▶ _SET OF TASKS_
1. In the rows below, swap every "Click" for "Tap" and change nothing else. Leave the pictures out of what you give back.
2. Pick up the passage on judicial review of a Minister's breach of oath where it stops and continue it.

▶ _SUPPLIED PASSAGE_
Our peculiar security is in the possession of a written Constitution; let us not make it a blank paper by construction‖ (Government by Judiciary — Raoul Berger — p. 304).

10. The question as to whether there was breach of oaths of office and of secrecy committed by a Minister is outside judicial review under Art. 226 of the Constitution. It is to be decided in other appropriate forums; and in the case of the Minister in a State, it falls within the discretionary domain of the Chief Minister and/or the Governor. Breach of oath prescribed by the Constitution may, in certain circumstances, attract the penal provisions under the Penal Code, 1860. When the Criminal Law is set in motion, it is of course for the criminal Court to decide whether an offence has been committed or not. That is an independent remedy which does not affect the Constitutional power, of withdrawing the pleasure to continue in office, ingrained in Art. 164(1). As Raoul Berger refers in ‘Government by Judiciary’ at page 293: ‘Judiciary was designed to police constitutional boundaries, not to exercise supra constitutional police making decisions’— (Hamilton).””

▶ _GIVEN DATA_
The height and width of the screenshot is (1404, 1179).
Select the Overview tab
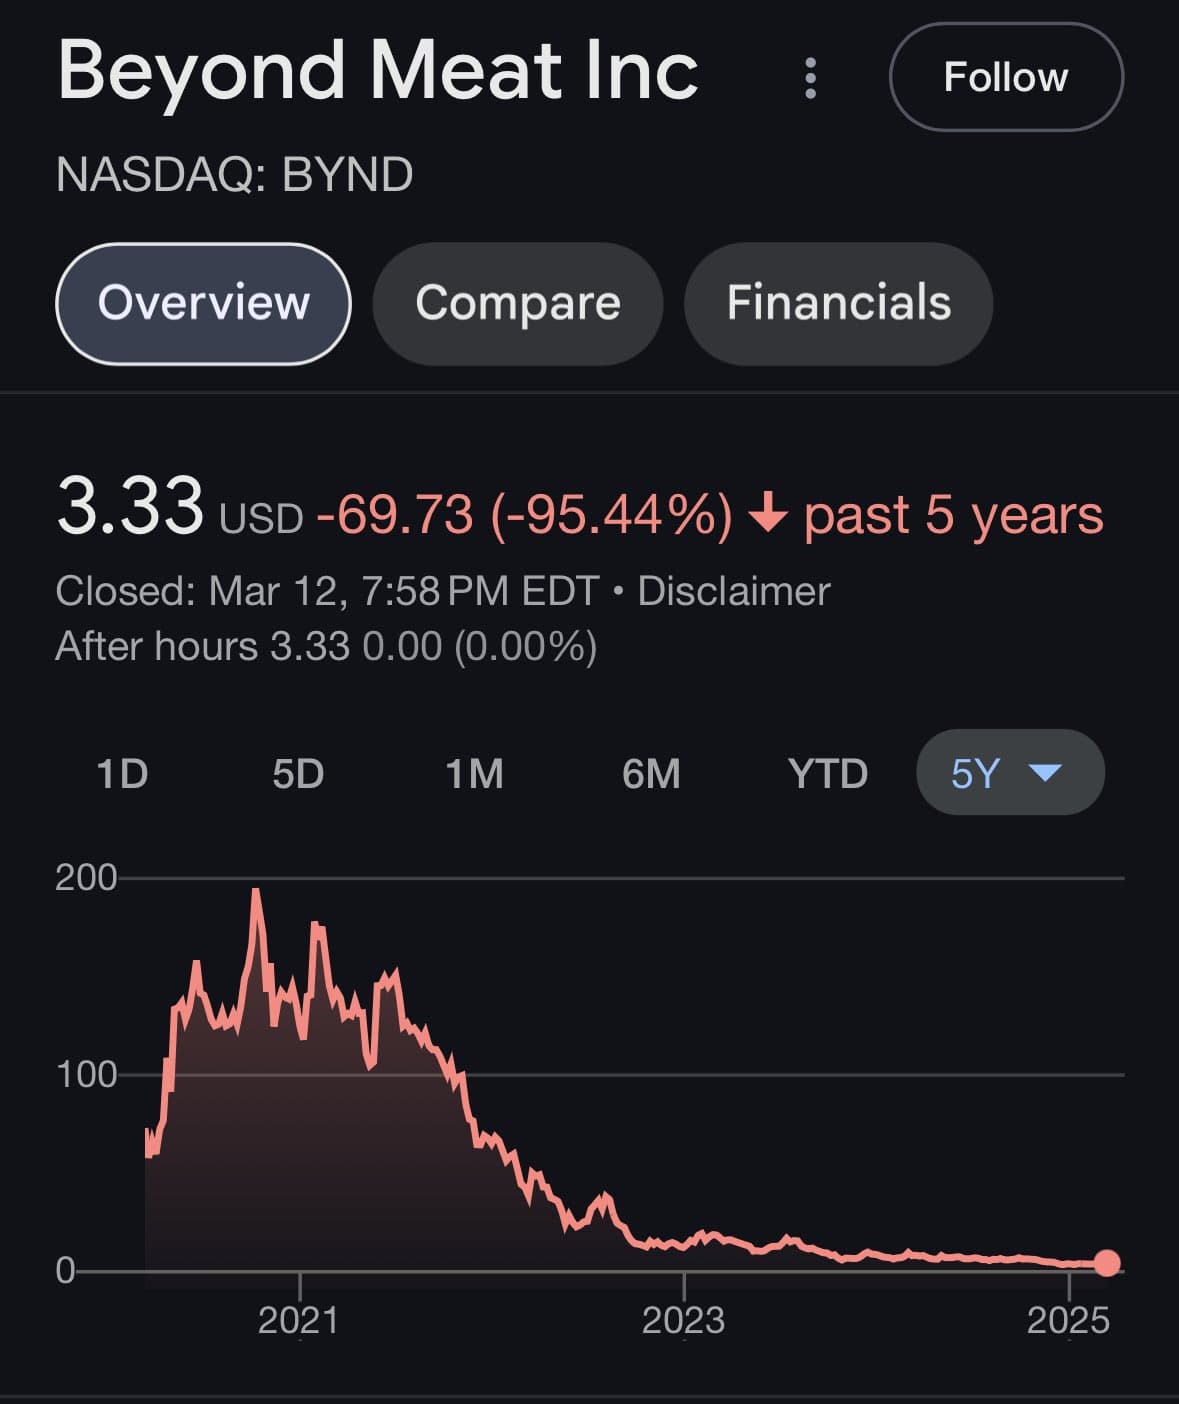204,303
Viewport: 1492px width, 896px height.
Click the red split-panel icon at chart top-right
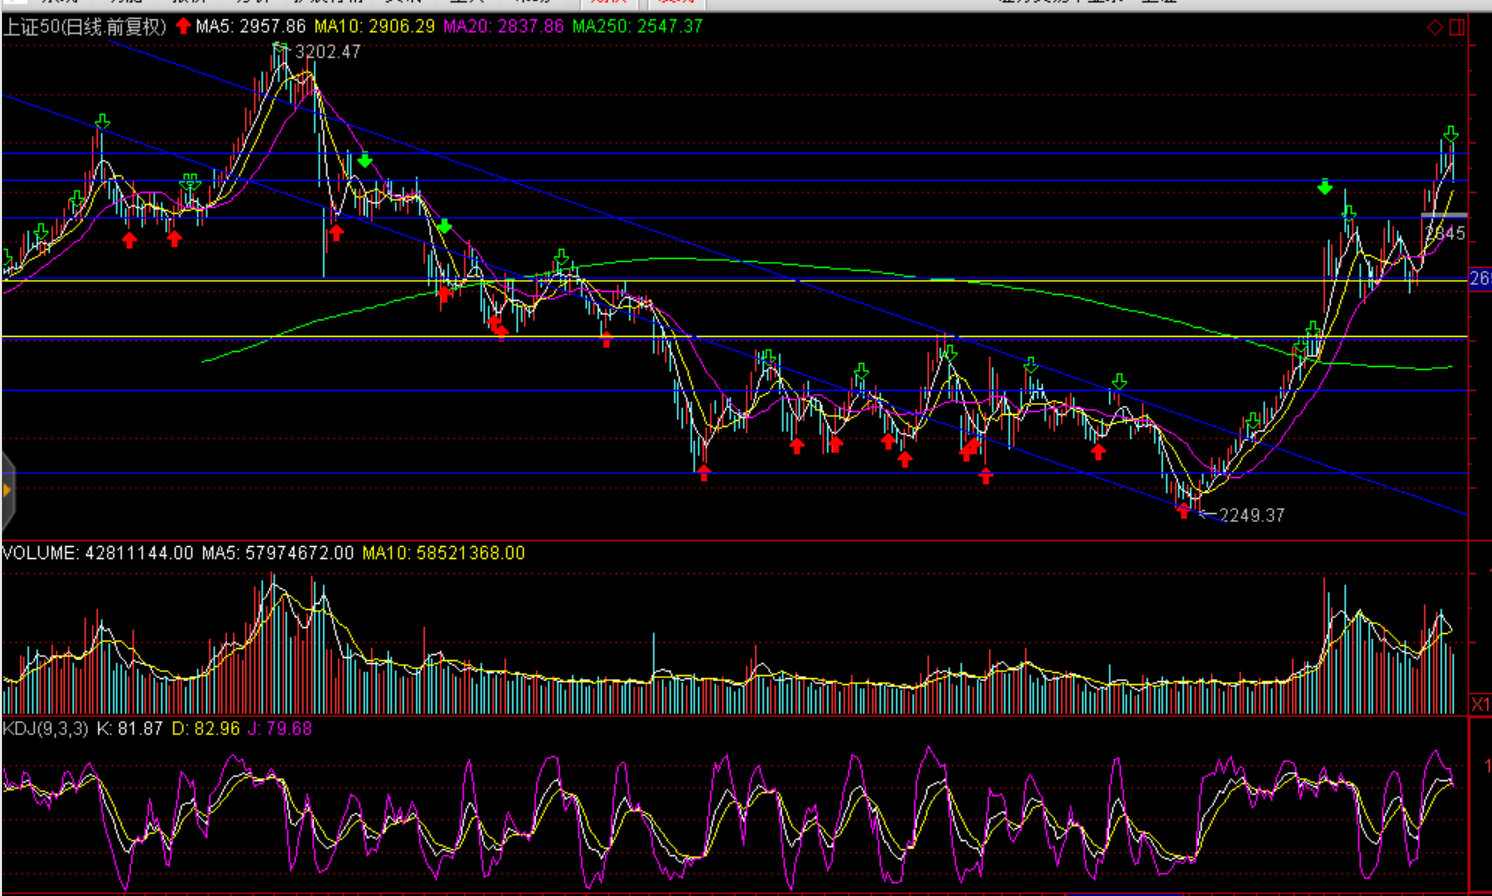1457,27
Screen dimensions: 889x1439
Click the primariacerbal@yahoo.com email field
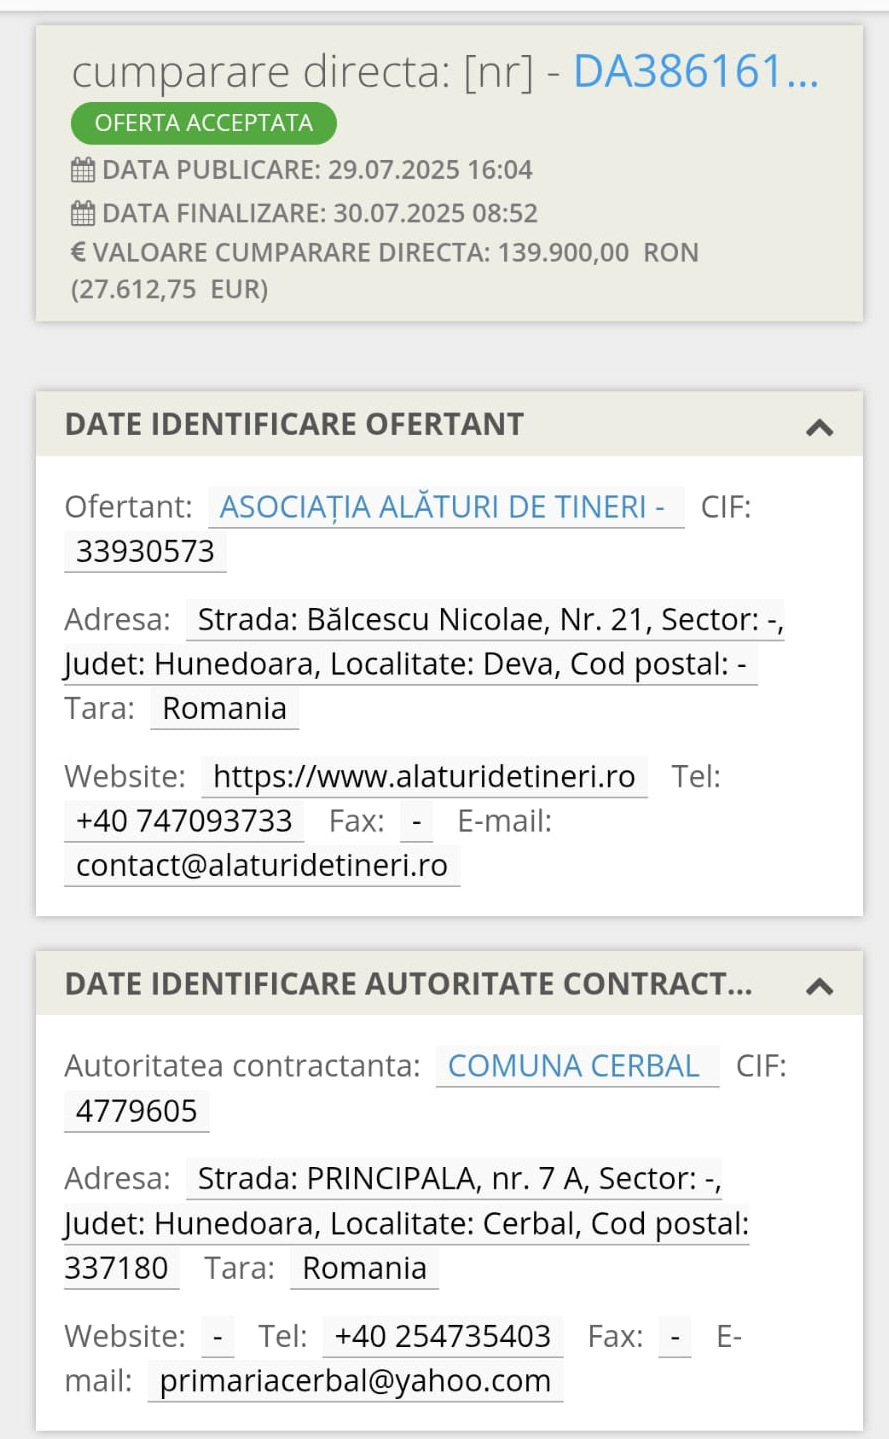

▶ _RESULTS_
1.
The height and width of the screenshot is (1404, 1179).
Select the Overview tab
204,303
Viewport: 1492px width, 896px height.
Tap the red split-panel icon at chart top-right
1457,27
Screen dimensions: 889x1439
Tap the primariacerbal@yahoo.com email field

2.
                 There can be no gainsaying that the Division Bench then rightly observes in para 20 that, “A perusal of the above Judgment holds that whether a breach of oath fulfils a ground for disqualification of a Minister is not mentioned in Article 164 (1) of the Constitution of India, and it is not for the Court to direct the Governor of Chief Minister to remove a person who is committing said breach of oath. Therefore, breach of oath does not entail an automatic termination of the tenure, but requires an independent order by the appointing authority; a High Court under Article 226 is not competent to issue such orders terminating the appointment of a Minister of the State. The reliance placed by the Counsel for the Petitioner on M. Karunanidhi, (supra) is also irrelevant because the question which arose for consideration before the Court was whether a Chief Minister is a public servant or not within the ambit of the Indian Penal Code, 1860, or the Code of Criminal Procedure, 1973. In the instant case, the issue is whether Rule 10 of the CCS (CCA) Rules, 1965, would apply to a Minister and whether a Minister can be termed to be a government servant by virtue of being a public servant.”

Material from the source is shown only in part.